Por poco, pero como siempre. Sánchez ha logrado imponer su ley, traducida esta vez en una cuarta prórroga del estado de alarma. Era él o el caos, según decía, y los diputados, en mayoría suficiente, han optado por él. No sin reproches. No sin advertencias, pero finalmente han apuntalado su perspectiva, y defendido su mundo,
una vez más.
El presidente del Gobierno será muchas cosas, quizá algunas de las que dice su Manual de Resistencia, tal vez otras de esas con las que le ataca Santiago Abascal, pero si algo ha dejado claro el jefe del Ejecutivo a lo largo de su carrera política es que es un tipo con aguante. La derecha ya lo sabe: para derribarlo, hay que hacerlo por K.O.
Quizá por eso el líder de Vox ha amagado con una moción de censura contra el jefe del Ejecutivo. Pero el líder socialista está lejos de que le tiemblen las piernas. Parece sostenerse con más solidez de la que sugieren sus apoyos, últimamente tan volubles, pero igual de eficaces que siempre.
El recordado Albert Rivera no quiso formar Gobierno con el PSOE y ahora, tan poco tiempo después -aunque parezcan décadas-, su sucesora emerge sorprendiendo a los suyos y auxiliando a quien podría haber aupado a Ciudadanos -qué diferente sería el país ahora- al frente de la nación.
-----
Consigna de la tarea:
Retome el texto sobre la cuarta prórroga del estado de alarma y continúelo a partir de su última oración.

Datos de entrada:
-----
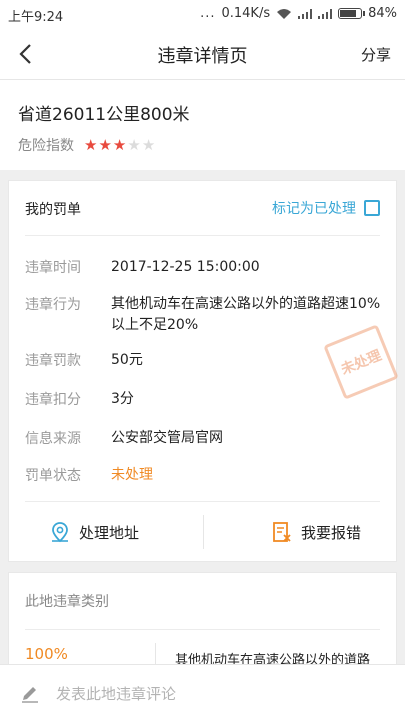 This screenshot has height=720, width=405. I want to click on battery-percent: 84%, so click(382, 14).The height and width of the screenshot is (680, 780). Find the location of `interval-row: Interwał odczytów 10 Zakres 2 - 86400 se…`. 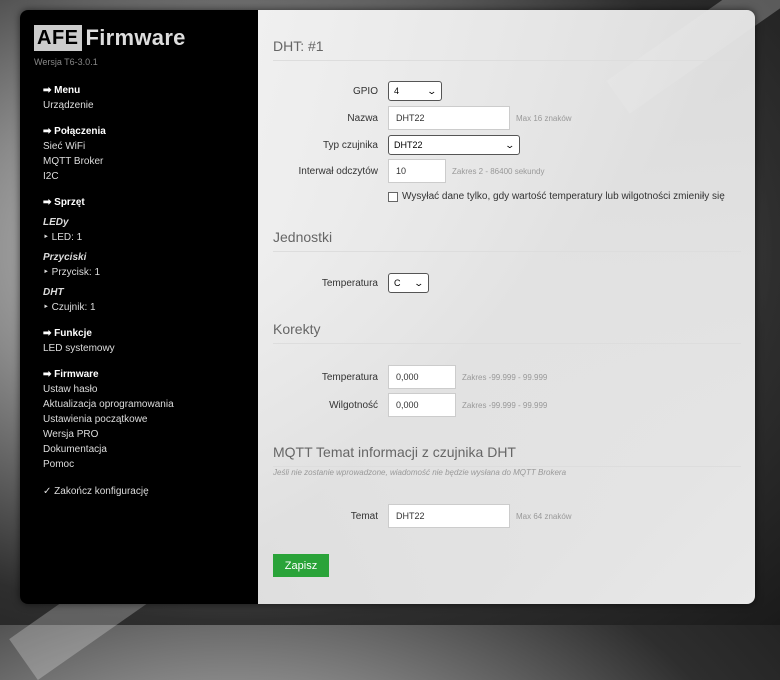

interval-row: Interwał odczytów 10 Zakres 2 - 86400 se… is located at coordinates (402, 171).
-----
Resultado obtenido:
Sin duda, en este contexto tan dramático que estamos viviendo se están moviendo muchas cosas en la política nacional. El debate del Congreso que hemos visto ha tenido un tono que no parecía alejado del que habría en un debate multitudinario en plena precampaña electoral. En esa partida de ajedrez en la que tanto se meten los políticos, a menudo buscando réditos políticos más que defendiendo a quienes los han elegido, Rufián dice ahora que no a Sánchez, y le planta un jaque: “Sin diálogo no hay legislatura”. Y Pablo Casado, que aún busca su sitio, tantea el futuro asegurando que no apoyará más eso que ha venido apoyando, sucesivas prórrogas del estado de alarma, a pesar de que la emergencia no ha concluido.
Sin embargo, como nada de esto tiene el punch suficiente, ninguna de estas transformaciones en las actitudes políticas de Rufián o Casado hacen realmente tambalear al Gobierno de Sánchez. Como máximo, lo hacen gravitar un poco, desplazarse hacia otro lado ligeramente, pero no le complican la vida ni amenazan su longevidad.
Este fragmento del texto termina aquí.